While the President was away on his unexplained trip to the UK, the father-in-law of his Aide de Camp was kidnapped. The presidency has since remarked about this as a sign that the President and his officials are not enjoying a better security than even the average Nigerian does.
News also filtered in over the weekend that the Interior Ministry, headed by Abdul-Rahman Dambazau, led a delegation of security operatives to meet with the Miyetti Allah Cattle Breeders Association of Nigeria (MACBAN), to help prevent the rising spate of kidnappings in the country. At the meeting, which comprised other members of the FG delegation as well, were the Director-General, Department of State Security Services (DSS), Alhaji Yusuf Bichi; Director-General, National Intelligence Agency, Alhaji Ahmed Rufai; and the Inspector General of Police, among others.
The minister told newsmen after the closed-door interactive session with leaders of MACBAN in Birnin Kebbi that the meeting was part of a regional action plan on security and the government will be awarding N100 billion for MACBAN’s ‘security services’.
In a separate report, the Inspector General of Police also announced that there has been 1071 deaths and 685 abductions cases reported in the first four months of the year. Despite all of these intelligence gathering and reports available to the security top echelon in the country, all they could come up with is an award of billions of naira of taxpayer’s fund as grant to a controversial organization.
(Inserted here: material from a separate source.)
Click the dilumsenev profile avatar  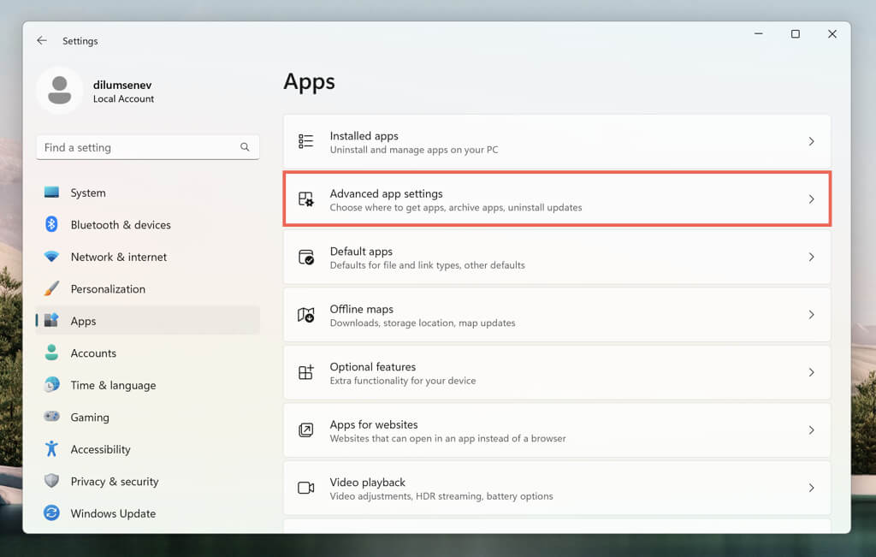click(x=60, y=91)
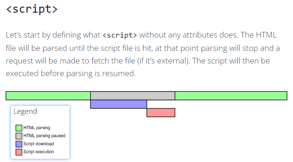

This erroneous recommendation by security officials to pay such a huge sum to contract herdsmen for the security of lives and property is all the indication we need to see that the president and his officials have relinquished the management of the national security apparatus to questionable contractors.
At best, this rising spate of paying ransoms is beginning to get suspicious and it indicates that there is a collusion for money to get laundered through these sub-contracting of security to inexperienced and prejudiced third parties. It is still less than 14 days from the kidnap of the chairman of the Universal Basic Education Commission (UBEC), and a sum of N60 million was summarily paid to secure his release. Surely, something shady is going on across board.
The problem with pushing too much money into security is that exploiters will begin to see it as an opportunity to cash out of the largesse. Insecurity is also an opportunity for corrupt people to ply their trade. The case where the contract for weeding one of the Internally Displaced Persons (IDP) camps in the North East was inflated and awarded for about N200 million still rings a bell. As the wave of insecurity continues to rise, it gets more attractive to desperate jobless youth and corrupt government officials, and the opportunists begin to exploit the arbitrage that the insecurity has opened up. In another incident where security agencies could no longer guarantee the safety of passengers plying the Abuja-Kaduna route, the Nigerian Railway Corporation discreetly arranged for military attack helicopters to escort the train plying that route.
As insecurity keeps rising in the north due to banditry, Boko Haram, and the like, even Nigerians living in the south who once felt they are not much affected by the national problem are now beginning to get agitated. We have now seen that the option of each citizen providing for their own security in abject self-governance is not fool-proof after all.
It is high time the citizenry woke up from slumber; it is time to stop pretending that this dire situation does not concern us all. A regional problem slowly becomes a national problem if not quickly attended to.